The Legacy of the NDP
Another election in 1990 brought in the
New Democratic Party. Continuing a proactive approach to environmental concerns, Ruth Grier, the Environment Minister, banned incineration and took on the ill-fated task, which the former Liberal government had begun, of finding a site for Toronto’s garbage. The NDP also
introduced and passed the
Environmental Bill of Rights, which Mark Winfield describes as a part of the NDP legacy that has survived. However, the NDP were presented with tough economic times in the province and the Ministry of Environment, which had seen its funding go steadily up during the
Bradley years, was caught in the financial restraints being imposed by the government. This was the beginning of the Ministry’s funding and influence being eroded as successive governments continued to reduce the Ministry’s funding and weaken programs and legislation such as the EA Act that had been put in place by their predecessors.
The story of the environment in Ontario is not one of uninterrupted progress, say the historians. There were policy failures such as the Ontario Waste Management Corporation’s unsuccessful search for a hazardous waste site.
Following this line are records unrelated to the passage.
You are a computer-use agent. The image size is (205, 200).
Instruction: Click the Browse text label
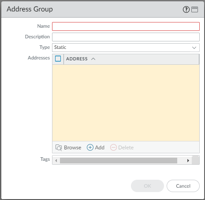pyautogui.click(x=73, y=148)
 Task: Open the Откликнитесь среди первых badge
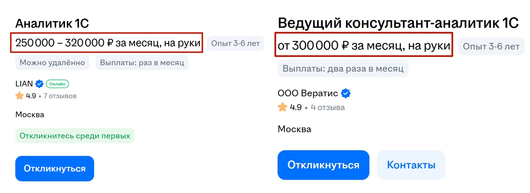[x=75, y=136]
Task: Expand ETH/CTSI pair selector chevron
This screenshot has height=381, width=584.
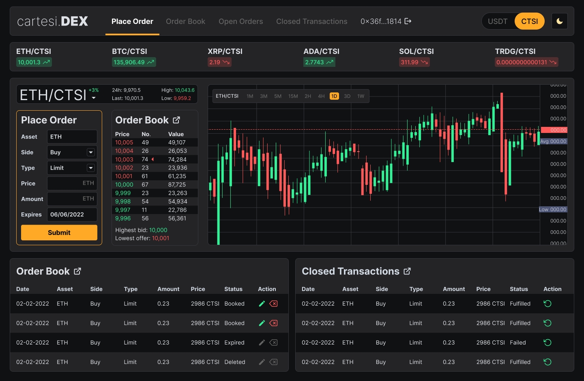Action: coord(94,98)
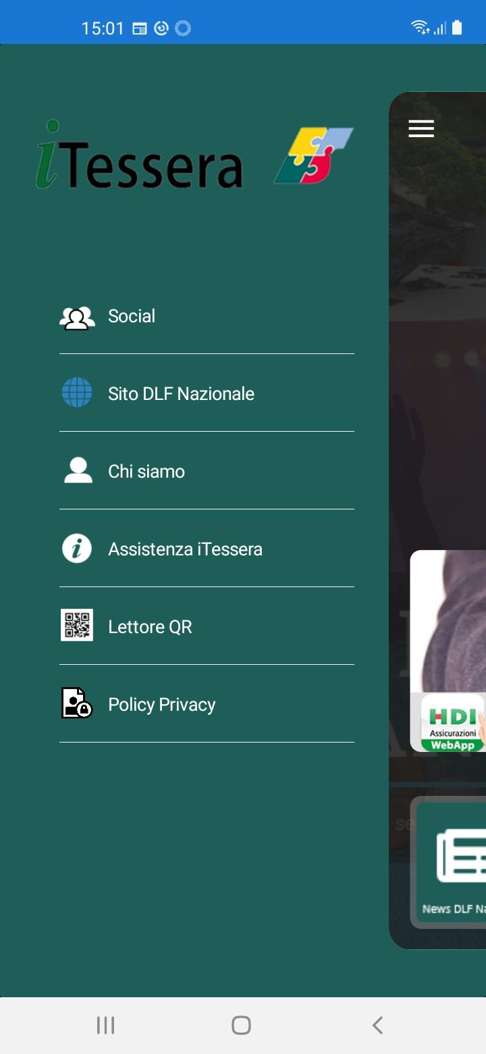The height and width of the screenshot is (1054, 486).
Task: Click the Chi siamo person icon
Action: pos(78,470)
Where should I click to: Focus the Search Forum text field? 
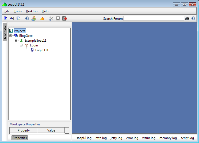pos(154,18)
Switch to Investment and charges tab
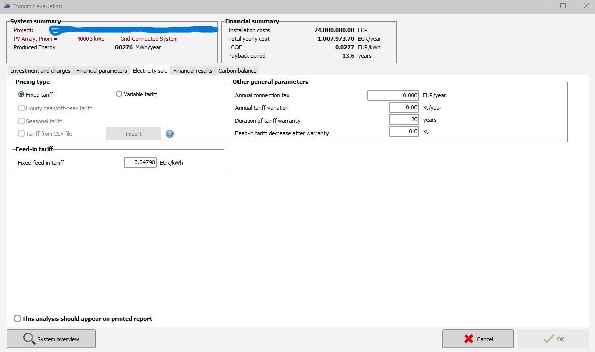 pos(41,71)
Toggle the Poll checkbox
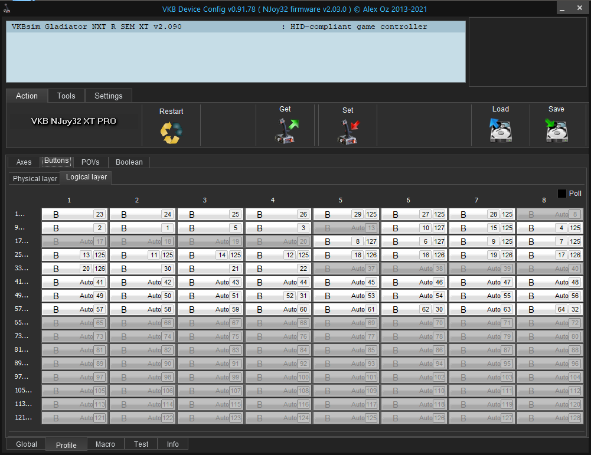This screenshot has width=591, height=455. coord(561,194)
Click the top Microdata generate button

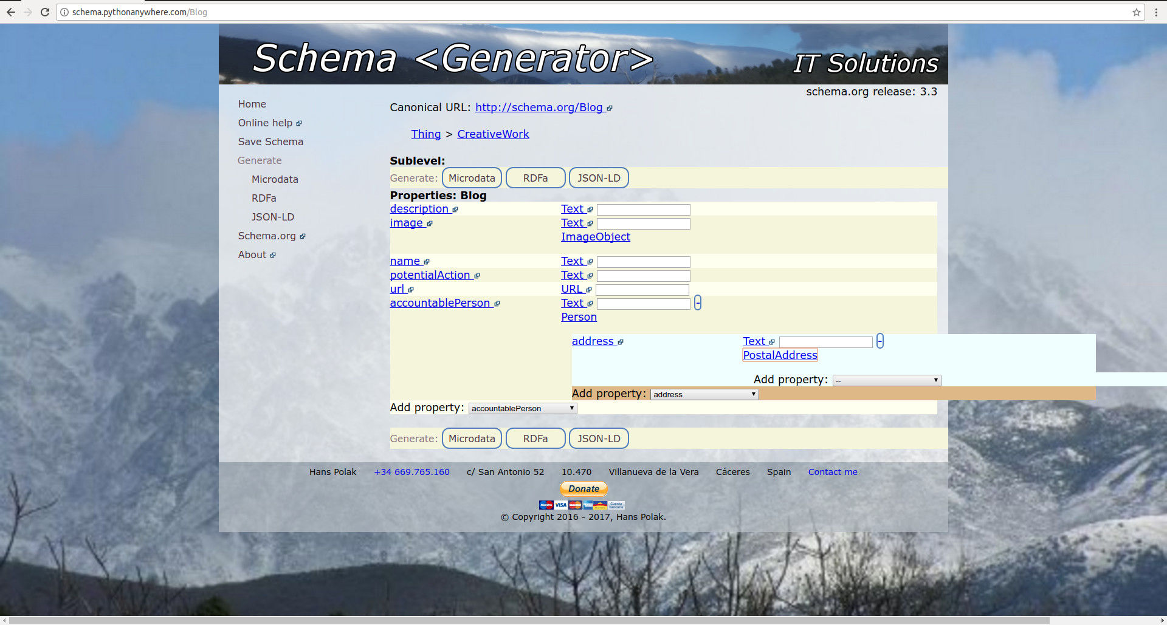472,178
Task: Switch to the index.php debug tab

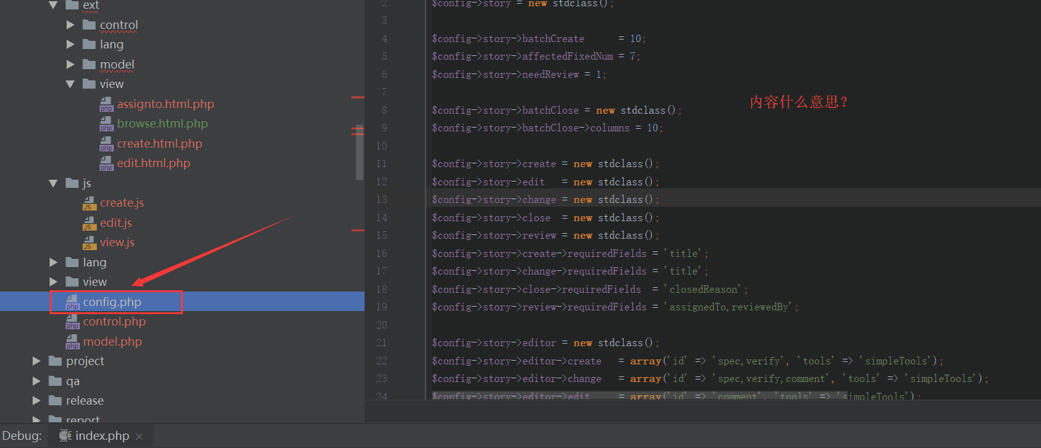Action: [x=102, y=436]
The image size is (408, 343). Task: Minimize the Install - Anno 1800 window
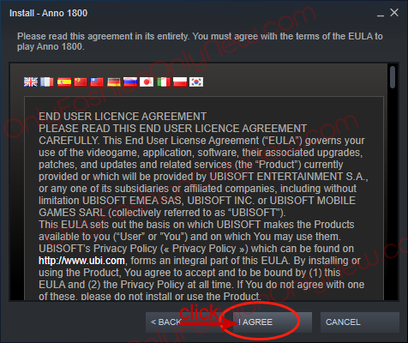click(381, 13)
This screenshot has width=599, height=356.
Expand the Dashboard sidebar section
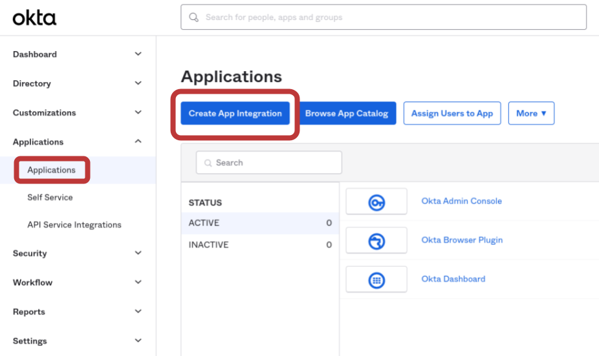[x=138, y=54]
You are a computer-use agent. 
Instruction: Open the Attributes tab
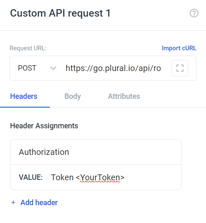coord(124,96)
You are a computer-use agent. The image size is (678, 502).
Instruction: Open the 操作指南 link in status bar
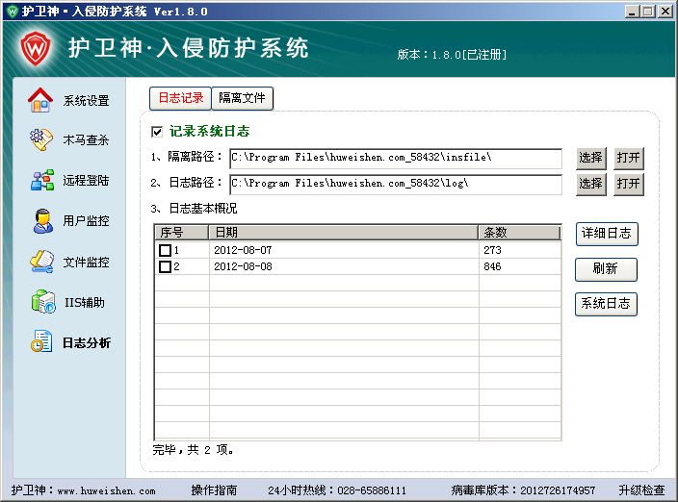coord(214,490)
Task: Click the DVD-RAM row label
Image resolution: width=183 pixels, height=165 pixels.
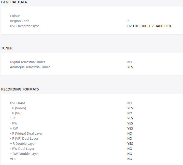Action: pos(18,103)
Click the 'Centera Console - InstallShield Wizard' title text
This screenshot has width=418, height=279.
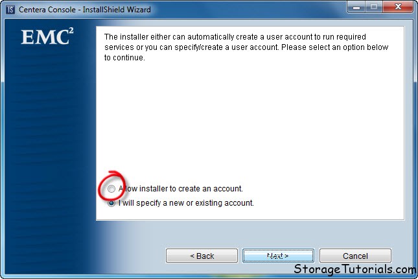(x=85, y=10)
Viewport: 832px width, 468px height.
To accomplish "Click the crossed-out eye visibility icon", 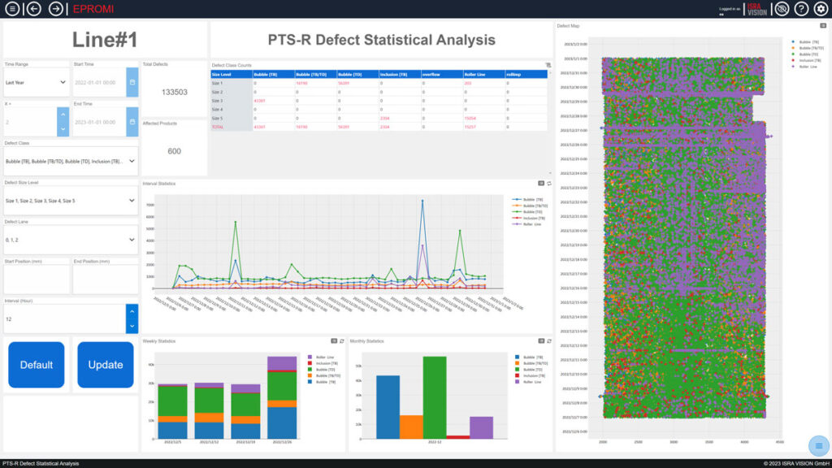I will pos(782,9).
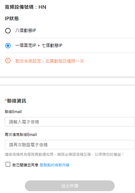Click the 送出申請 submit button
This screenshot has height=193, width=135.
70,186
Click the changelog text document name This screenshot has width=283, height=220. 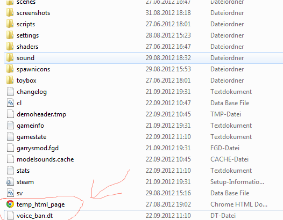click(32, 92)
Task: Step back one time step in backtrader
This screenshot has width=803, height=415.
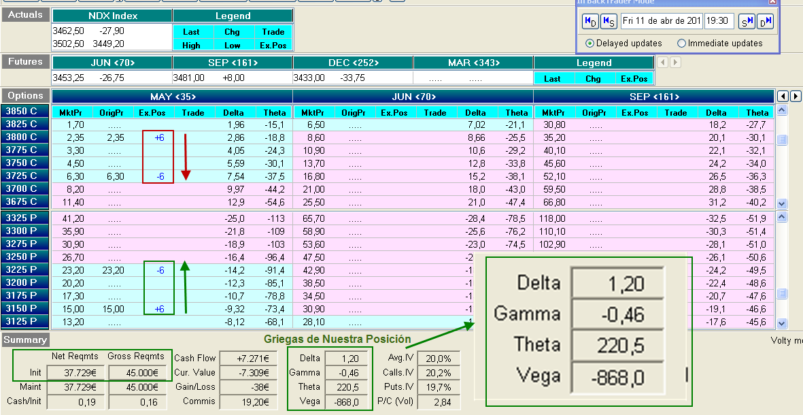Action: (x=608, y=21)
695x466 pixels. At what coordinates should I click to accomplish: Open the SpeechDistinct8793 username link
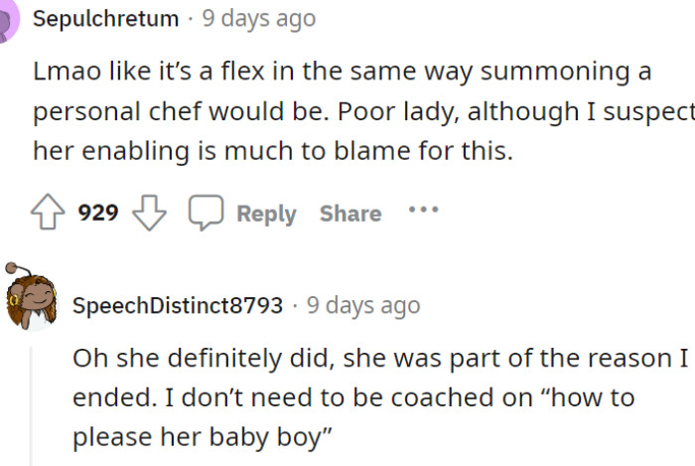pos(178,305)
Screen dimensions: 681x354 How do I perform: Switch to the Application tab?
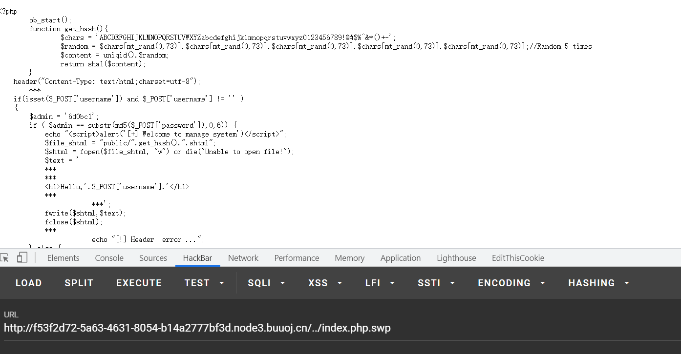tap(400, 258)
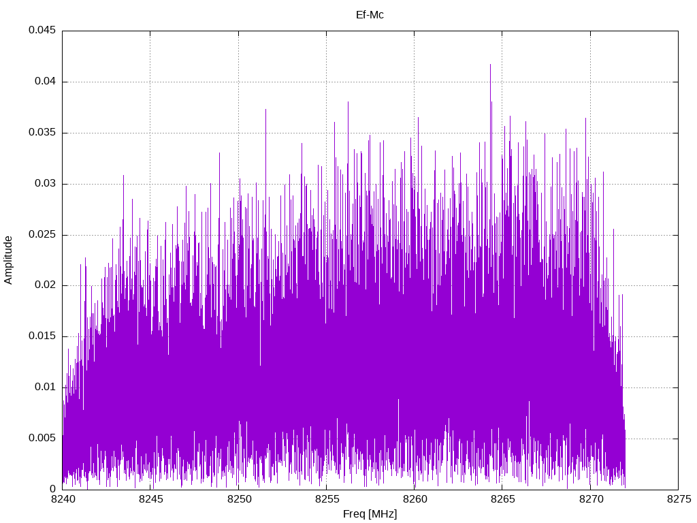697x523 pixels.
Task: Click the 0.02 y-axis tick label
Action: [46, 285]
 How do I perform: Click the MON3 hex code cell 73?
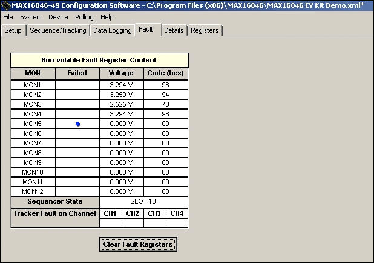click(x=165, y=104)
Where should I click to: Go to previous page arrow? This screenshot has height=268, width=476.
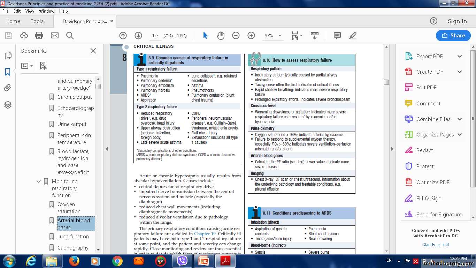pyautogui.click(x=123, y=36)
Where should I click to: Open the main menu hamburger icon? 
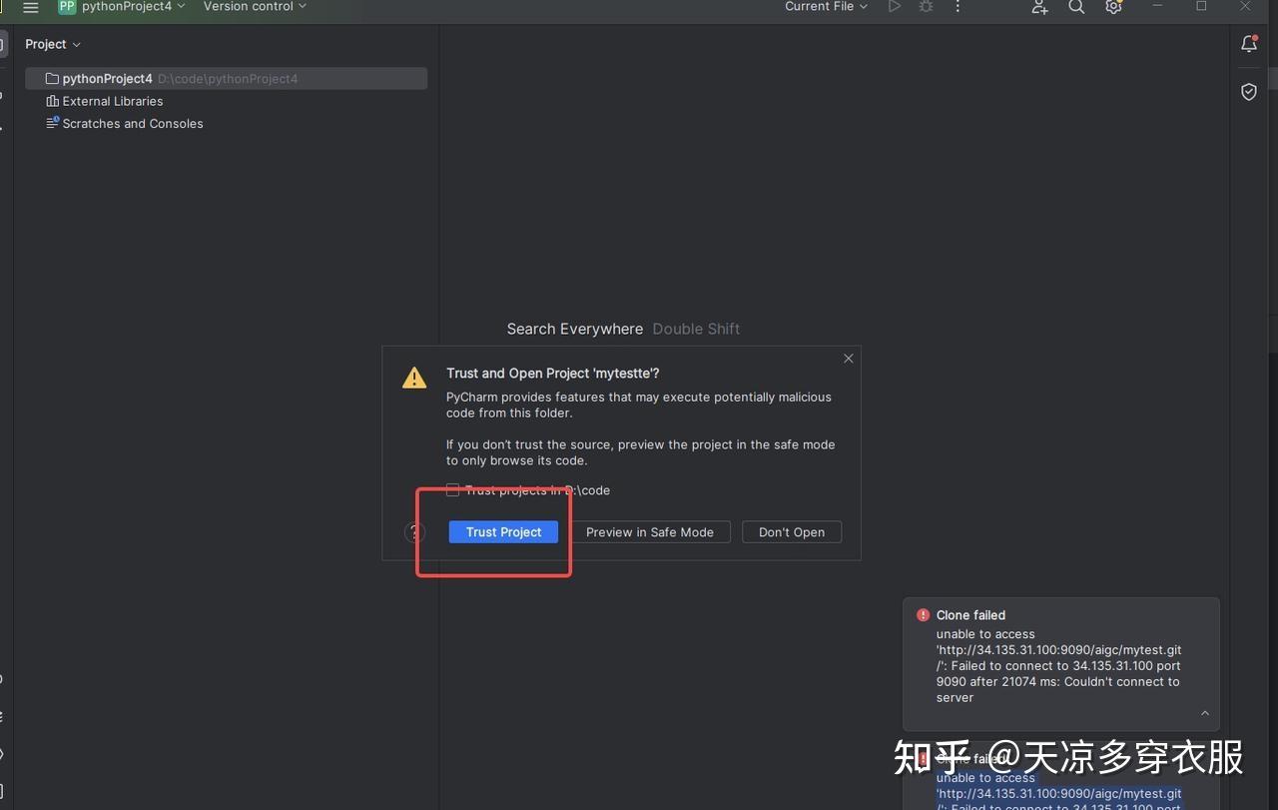pos(31,6)
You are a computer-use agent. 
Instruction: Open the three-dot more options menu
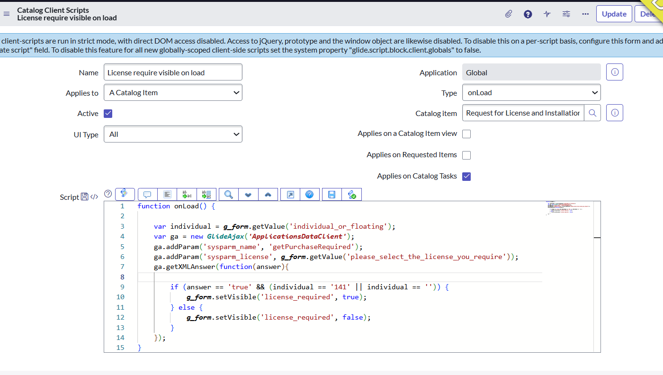[x=585, y=14]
And, after many of the gains realized in the decades of the 70s, 80s and into the early 90s -- the creation of the Ministry of Environment itself, the passage of strong environmental legislation and the aggressive work of the Investigations and Enforcement Branch -- the province’s once strong environmental performance has been diminished not only by the withdrawal of funding for the Ministry but by policy reversals and deregulation.